Document excerpt =
So how would a Turn Self In for Deportation program work in place of DAPA?  The Obama Administration could allow the portion of DAPA eligible individuals who had the required 10 years in the country to be issued a Notice to Appear (NTA) in immigration court, allow them to file a Cancellation of Removal application, then Administratively Close their case so it gets out of the streamline of pending cases.  In the old days, the predecessor to the NTA, the Order to Show Cause (OSC) could be requested by walking an out-of-status client into investigations and having them written up.  This was done to seek relief before an immigration judge.  At some point the agency decided to limit the issuance of charging documents to cases they thought they could win.  But DHS could certainly allow the old process to operate again, and could certainly direct the Office of Chief Counsel to join in motions to Administratively Close all cases in which the person was eligible for Cancellation of Removal and who also requested such administrative closure.  This process would enable the individual to apply for a work permit, just the same result as if they had applied for DAPA.  By allowing the cases to be Administratively Closed, the system would not be crippled, and removal proceedings involving individuals with serious criminal convictions could proceed.

Extracted data =
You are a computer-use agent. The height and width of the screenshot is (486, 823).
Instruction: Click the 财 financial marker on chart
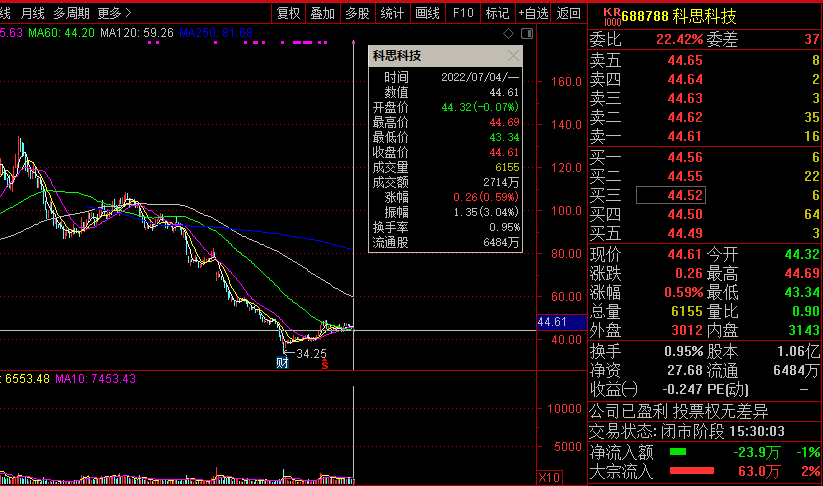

* * *

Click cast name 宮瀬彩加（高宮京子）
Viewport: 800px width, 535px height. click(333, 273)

Work to be completed =
Answer these questions using the text on deportation proceedings:
(a) How many years in the country would DAPA-eligible individuals need in order to be issued a Notice to Appear under this proposal?
(b) What was the predecessor to the Notice to Appear?
(c) What could the individual apply for under this process, with the same result as applying for DAPA?
The records are separate material, unrelated to the text on deportation proceedings.

Answer below =
(a) 10 years
(b) The Order to Show Cause (OSC)
(c) A work permit